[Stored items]
▶
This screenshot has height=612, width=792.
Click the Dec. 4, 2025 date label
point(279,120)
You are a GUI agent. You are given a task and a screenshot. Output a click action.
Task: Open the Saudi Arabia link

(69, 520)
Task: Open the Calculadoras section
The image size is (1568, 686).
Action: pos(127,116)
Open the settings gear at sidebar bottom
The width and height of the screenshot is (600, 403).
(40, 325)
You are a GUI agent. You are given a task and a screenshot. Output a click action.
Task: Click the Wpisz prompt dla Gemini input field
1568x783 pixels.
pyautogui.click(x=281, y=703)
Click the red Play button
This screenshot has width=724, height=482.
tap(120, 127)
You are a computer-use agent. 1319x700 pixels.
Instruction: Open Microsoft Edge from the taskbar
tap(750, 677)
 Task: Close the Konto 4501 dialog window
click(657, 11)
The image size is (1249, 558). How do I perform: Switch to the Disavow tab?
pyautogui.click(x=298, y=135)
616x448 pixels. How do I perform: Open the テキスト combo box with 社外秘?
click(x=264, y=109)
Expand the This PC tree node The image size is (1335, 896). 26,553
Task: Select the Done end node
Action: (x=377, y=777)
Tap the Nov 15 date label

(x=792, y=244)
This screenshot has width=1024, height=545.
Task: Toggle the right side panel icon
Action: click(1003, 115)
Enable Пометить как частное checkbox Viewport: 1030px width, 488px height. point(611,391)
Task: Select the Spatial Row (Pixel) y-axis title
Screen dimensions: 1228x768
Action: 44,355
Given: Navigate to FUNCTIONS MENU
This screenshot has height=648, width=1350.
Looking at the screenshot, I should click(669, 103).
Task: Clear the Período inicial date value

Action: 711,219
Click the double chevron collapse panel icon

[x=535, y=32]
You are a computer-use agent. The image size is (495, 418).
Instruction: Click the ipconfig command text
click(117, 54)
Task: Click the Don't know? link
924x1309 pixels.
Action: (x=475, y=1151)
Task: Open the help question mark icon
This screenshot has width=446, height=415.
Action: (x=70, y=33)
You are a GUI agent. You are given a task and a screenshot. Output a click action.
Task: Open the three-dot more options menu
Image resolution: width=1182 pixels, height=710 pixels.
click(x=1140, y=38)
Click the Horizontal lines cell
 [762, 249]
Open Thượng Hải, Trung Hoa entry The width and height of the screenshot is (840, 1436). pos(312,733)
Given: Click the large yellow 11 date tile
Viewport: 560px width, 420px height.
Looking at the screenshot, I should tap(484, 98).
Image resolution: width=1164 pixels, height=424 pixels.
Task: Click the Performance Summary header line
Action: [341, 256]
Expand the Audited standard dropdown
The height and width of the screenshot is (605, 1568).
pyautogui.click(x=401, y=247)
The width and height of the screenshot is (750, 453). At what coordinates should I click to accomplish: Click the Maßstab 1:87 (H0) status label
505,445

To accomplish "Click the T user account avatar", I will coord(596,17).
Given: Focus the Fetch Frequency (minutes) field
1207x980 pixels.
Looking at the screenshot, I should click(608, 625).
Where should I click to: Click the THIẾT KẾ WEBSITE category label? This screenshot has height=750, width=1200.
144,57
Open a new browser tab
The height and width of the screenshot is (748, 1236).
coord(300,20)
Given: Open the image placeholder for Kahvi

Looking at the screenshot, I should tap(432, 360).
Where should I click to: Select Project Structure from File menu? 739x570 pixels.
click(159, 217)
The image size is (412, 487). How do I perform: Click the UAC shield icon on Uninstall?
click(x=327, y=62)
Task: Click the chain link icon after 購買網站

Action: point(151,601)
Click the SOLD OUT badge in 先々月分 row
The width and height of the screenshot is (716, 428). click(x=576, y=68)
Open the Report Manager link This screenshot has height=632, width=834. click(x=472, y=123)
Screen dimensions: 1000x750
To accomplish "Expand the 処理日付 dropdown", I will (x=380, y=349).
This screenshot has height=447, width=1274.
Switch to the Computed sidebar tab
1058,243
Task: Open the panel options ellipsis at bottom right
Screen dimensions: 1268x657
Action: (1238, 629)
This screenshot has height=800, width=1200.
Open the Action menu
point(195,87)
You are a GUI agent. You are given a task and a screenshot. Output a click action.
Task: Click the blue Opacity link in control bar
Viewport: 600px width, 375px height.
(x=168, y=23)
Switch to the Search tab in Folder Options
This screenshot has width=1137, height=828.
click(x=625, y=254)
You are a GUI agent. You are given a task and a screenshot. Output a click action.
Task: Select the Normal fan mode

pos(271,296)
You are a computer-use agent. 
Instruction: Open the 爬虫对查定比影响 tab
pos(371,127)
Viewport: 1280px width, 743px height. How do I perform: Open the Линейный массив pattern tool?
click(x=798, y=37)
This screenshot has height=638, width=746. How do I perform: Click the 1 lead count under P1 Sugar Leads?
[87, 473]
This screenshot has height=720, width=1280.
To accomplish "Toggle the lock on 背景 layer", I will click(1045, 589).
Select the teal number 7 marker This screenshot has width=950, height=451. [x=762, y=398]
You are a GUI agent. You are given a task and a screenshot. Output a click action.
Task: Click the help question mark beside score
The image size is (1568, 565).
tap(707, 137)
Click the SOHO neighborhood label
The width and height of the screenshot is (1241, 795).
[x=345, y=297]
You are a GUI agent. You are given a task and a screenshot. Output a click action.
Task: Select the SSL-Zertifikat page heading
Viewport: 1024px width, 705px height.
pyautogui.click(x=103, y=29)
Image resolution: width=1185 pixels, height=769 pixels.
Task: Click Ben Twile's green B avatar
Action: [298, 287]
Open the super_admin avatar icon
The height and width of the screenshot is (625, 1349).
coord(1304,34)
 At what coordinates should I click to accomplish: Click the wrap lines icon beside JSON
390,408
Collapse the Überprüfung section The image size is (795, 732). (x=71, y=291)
◀
**EXERCISE REQUIREMENTS**
Copy out the lines above word for word, stopping after the line containing "You are a computer-use agent. 1319x700".

**WRITTEN RESPONSE**
This screenshot has height=612, width=792.
Click the Dec. 4, 2025 date label
point(279,120)
You are a GUI agent. You are given a task and a screenshot. Output a click action.
Task: Open the Saudi Arabia link

(69, 520)
Task: Open the Calculadoras section
The image size is (1568, 686).
Action: pos(127,116)
Open the settings gear at sidebar bottom
The width and height of the screenshot is (600, 403).
(40, 325)
You are a GUI agent. You are given a task and a screenshot. Output a click action.
Task: Click the Wpisz prompt dla Gemini input field
1568x783 pixels.
pyautogui.click(x=281, y=703)
Click the red Play button
This screenshot has width=724, height=482.
tap(120, 127)
You are a computer-use agent. 1319x700 pixels.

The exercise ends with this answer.